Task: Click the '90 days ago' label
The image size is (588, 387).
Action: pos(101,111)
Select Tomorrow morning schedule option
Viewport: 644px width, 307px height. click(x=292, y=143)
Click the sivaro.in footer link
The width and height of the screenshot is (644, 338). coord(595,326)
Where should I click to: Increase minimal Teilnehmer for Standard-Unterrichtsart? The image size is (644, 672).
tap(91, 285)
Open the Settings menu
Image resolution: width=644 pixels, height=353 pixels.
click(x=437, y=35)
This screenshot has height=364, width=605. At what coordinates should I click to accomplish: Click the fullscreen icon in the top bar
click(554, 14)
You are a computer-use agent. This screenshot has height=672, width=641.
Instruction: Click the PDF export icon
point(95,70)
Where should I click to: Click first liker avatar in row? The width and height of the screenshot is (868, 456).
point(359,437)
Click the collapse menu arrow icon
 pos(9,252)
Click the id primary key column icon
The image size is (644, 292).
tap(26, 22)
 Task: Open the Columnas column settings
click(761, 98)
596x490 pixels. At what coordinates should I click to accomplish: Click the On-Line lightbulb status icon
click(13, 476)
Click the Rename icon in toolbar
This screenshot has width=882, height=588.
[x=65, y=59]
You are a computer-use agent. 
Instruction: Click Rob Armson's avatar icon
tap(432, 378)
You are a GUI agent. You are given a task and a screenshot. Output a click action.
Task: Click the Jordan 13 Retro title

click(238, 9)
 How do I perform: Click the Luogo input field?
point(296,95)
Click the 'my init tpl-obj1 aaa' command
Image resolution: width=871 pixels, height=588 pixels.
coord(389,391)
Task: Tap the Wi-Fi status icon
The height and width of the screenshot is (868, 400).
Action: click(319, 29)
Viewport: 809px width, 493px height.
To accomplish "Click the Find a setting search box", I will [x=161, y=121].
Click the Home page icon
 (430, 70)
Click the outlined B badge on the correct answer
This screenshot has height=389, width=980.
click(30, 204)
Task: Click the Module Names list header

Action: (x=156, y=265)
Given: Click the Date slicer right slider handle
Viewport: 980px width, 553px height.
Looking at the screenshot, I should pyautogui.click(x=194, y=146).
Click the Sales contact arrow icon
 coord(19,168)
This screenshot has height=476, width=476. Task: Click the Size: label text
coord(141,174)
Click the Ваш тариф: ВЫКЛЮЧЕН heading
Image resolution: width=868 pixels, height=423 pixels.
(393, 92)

··········

### Task objective
Could you repeat every record word for word?

### Exercise solution
Task: Click the '90 days ago' label
The image size is (588, 387).
Action: pos(101,111)
Select Tomorrow morning schedule option
Viewport: 644px width, 307px height. click(x=292, y=143)
Click the sivaro.in footer link
The width and height of the screenshot is (644, 338). coord(595,326)
Where should I click to: Increase minimal Teilnehmer for Standard-Unterrichtsart? The image size is (644, 672).
tap(91, 285)
Open the Settings menu
Image resolution: width=644 pixels, height=353 pixels.
click(x=437, y=35)
This screenshot has height=364, width=605. At what coordinates should I click to accomplish: Click the fullscreen icon in the top bar
click(554, 14)
You are a computer-use agent. This screenshot has height=672, width=641.
Instruction: Click the PDF export icon
point(95,70)
Where should I click to: Click first liker avatar in row? The width and height of the screenshot is (868, 456).
point(359,437)
Click the collapse menu arrow icon
 pos(9,252)
Click the id primary key column icon
The image size is (644, 292).
tap(26, 22)
 Task: Open the Columnas column settings
click(761, 98)
596x490 pixels. At what coordinates should I click to accomplish: Click the On-Line lightbulb status icon
click(13, 476)
Click the Rename icon in toolbar
This screenshot has width=882, height=588.
[x=65, y=59]
You are a computer-use agent. 
Instruction: Click Rob Armson's avatar icon
tap(432, 378)
You are a GUI agent. You are given a task and a screenshot. Output a click action.
Task: Click the Jordan 13 Retro title

click(238, 9)
 How do I perform: Click the Luogo input field?
point(296,95)
Click the 'my init tpl-obj1 aaa' command
Image resolution: width=871 pixels, height=588 pixels.
coord(389,391)
Task: Tap the Wi-Fi status icon
The height and width of the screenshot is (868, 400).
Action: click(319, 29)
Viewport: 809px width, 493px height.
To accomplish "Click the Find a setting search box", I will [x=161, y=121].
Click the Home page icon
 (430, 70)
Click the outlined B badge on the correct answer
This screenshot has height=389, width=980.
click(30, 204)
Task: Click the Module Names list header

Action: (x=156, y=265)
Given: Click the Date slicer right slider handle
Viewport: 980px width, 553px height.
Looking at the screenshot, I should pyautogui.click(x=194, y=146).
Click the Sales contact arrow icon
 coord(19,168)
This screenshot has height=476, width=476. Task: Click the Size: label text
coord(141,174)
Click the Ваш тариф: ВЫКЛЮЧЕН heading
Image resolution: width=868 pixels, height=423 pixels.
(393, 92)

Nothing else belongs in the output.